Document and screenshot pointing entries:
(begin)
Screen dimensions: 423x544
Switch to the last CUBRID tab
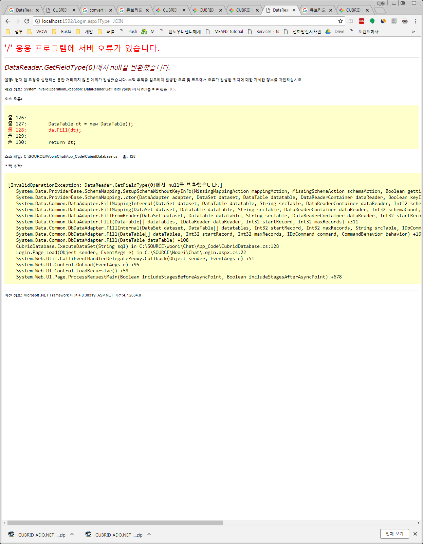click(x=353, y=10)
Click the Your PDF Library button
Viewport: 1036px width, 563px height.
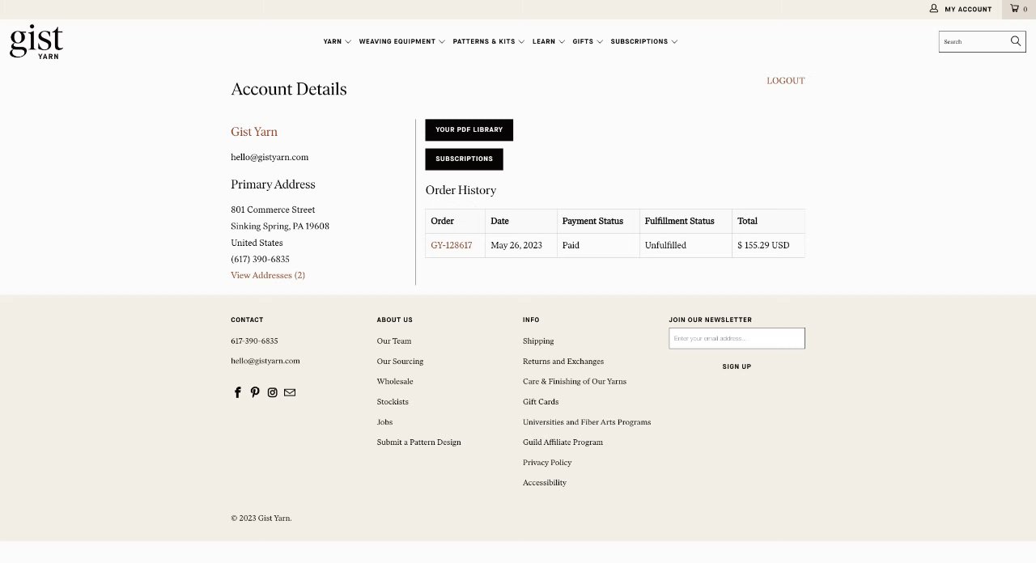click(469, 129)
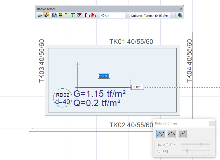The width and height of the screenshot is (220, 160).
Task: Click the third Radye Temel toolbar icon
Action: [55, 15]
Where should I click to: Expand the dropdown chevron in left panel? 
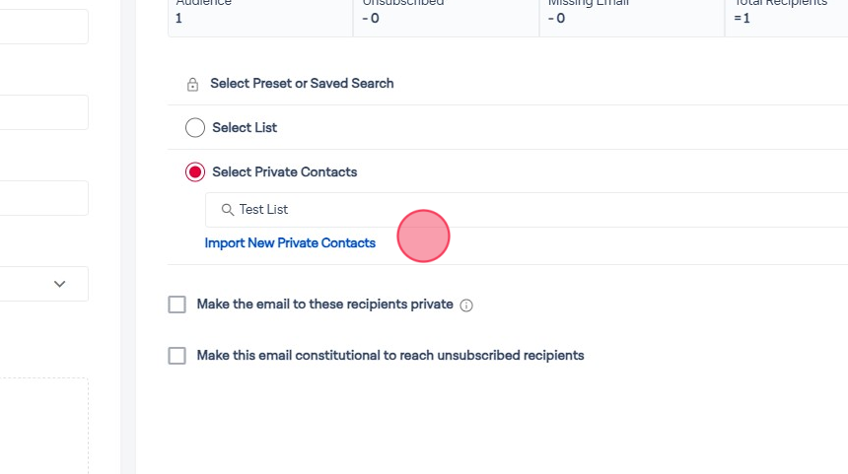click(x=59, y=284)
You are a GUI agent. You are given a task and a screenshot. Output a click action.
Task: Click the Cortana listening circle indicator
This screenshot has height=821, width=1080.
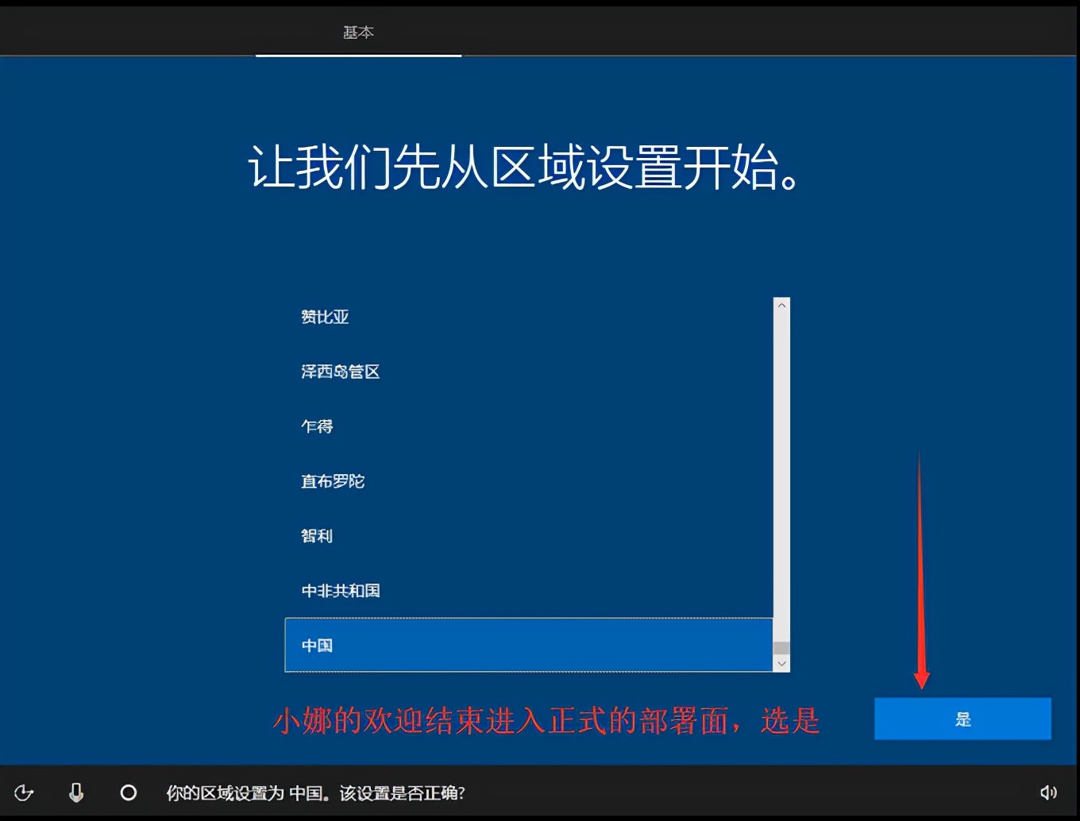pos(128,792)
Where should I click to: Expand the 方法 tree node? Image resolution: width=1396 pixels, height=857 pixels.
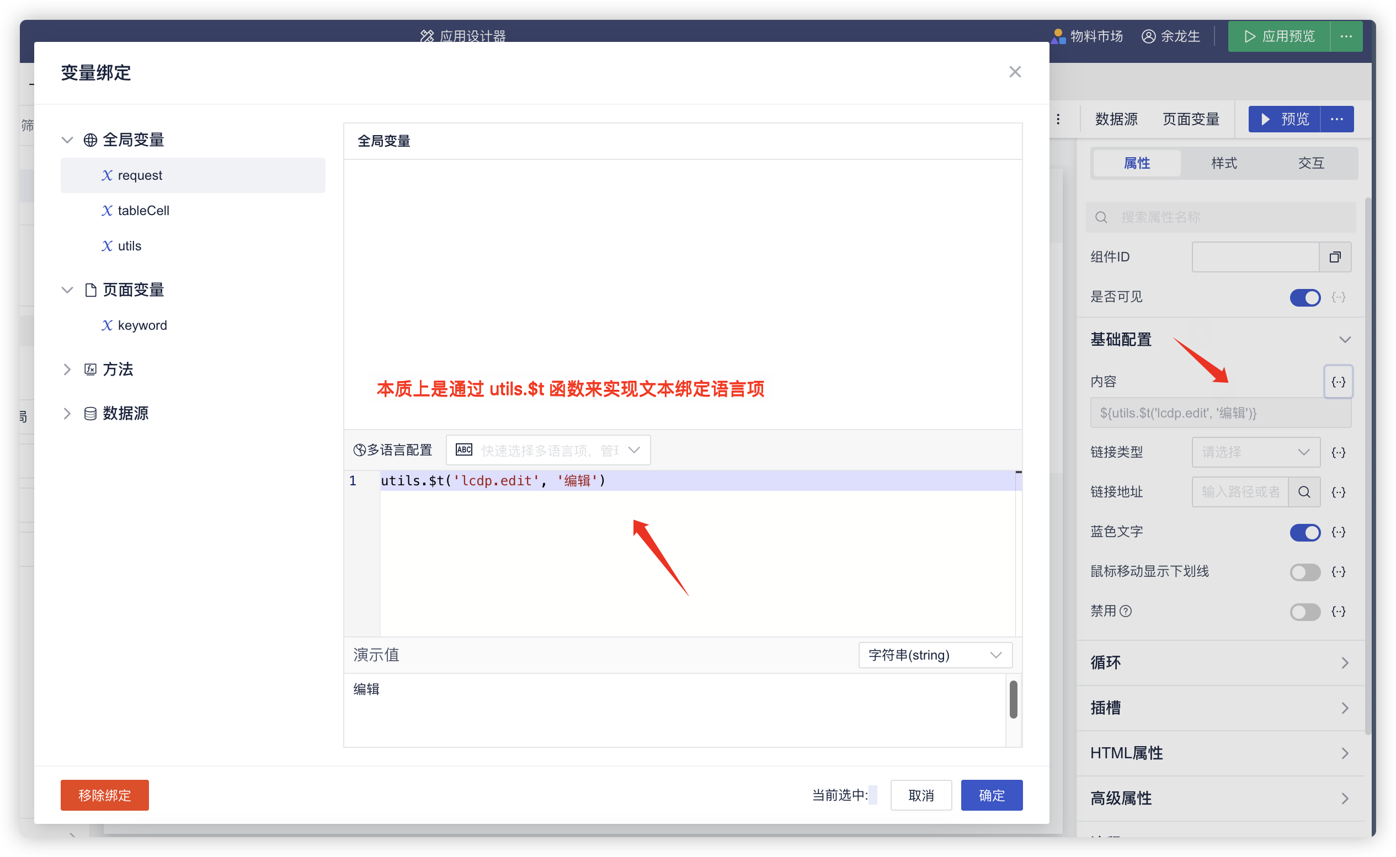coord(67,370)
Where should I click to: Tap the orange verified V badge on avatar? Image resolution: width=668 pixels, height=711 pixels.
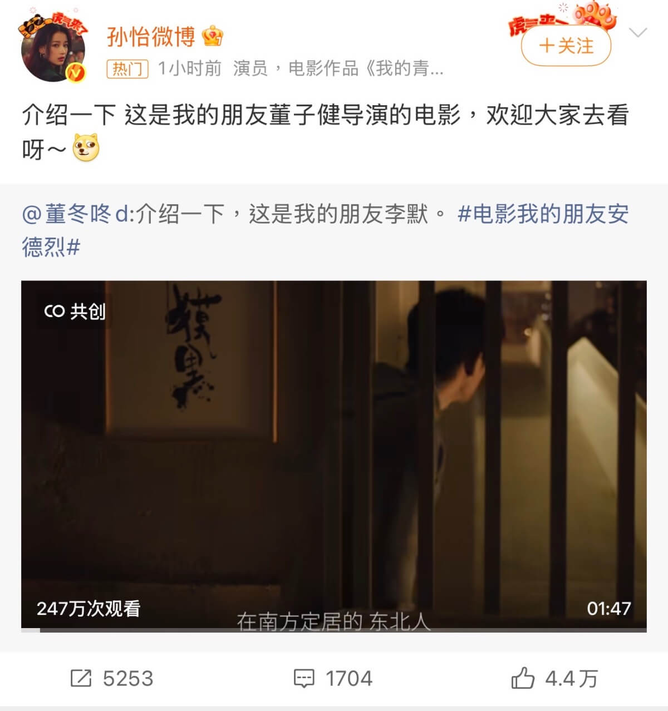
(end)
INSTRUCTION:
Write out every line of the records above word for word, leaving the pictures out.

EXERCISE OUTPUT:
Screen dimensions: 423x544
Switch to the last CUBRID tab
click(x=353, y=10)
Click the Your PDF Library button
Viewport: 1036px width, 563px height.
click(469, 129)
The width and height of the screenshot is (220, 160).
Task: Click the third Radye Temel toolbar icon
Action: [55, 15]
Where should I click to: Expand the dropdown chevron in left panel? 
click(x=59, y=284)
You are a GUI agent. You are given a task and a screenshot. Output a click action.
Task: Click the Cortana listening circle indicator
This screenshot has height=821, width=1080.
pos(128,792)
Where should I click to: Expand the 方法 tree node? Image resolution: width=1396 pixels, height=857 pixels.
coord(67,370)
Where should I click to: Tap the orange verified V badge on avatar? Image resolution: width=668 pixels, height=711 pixels.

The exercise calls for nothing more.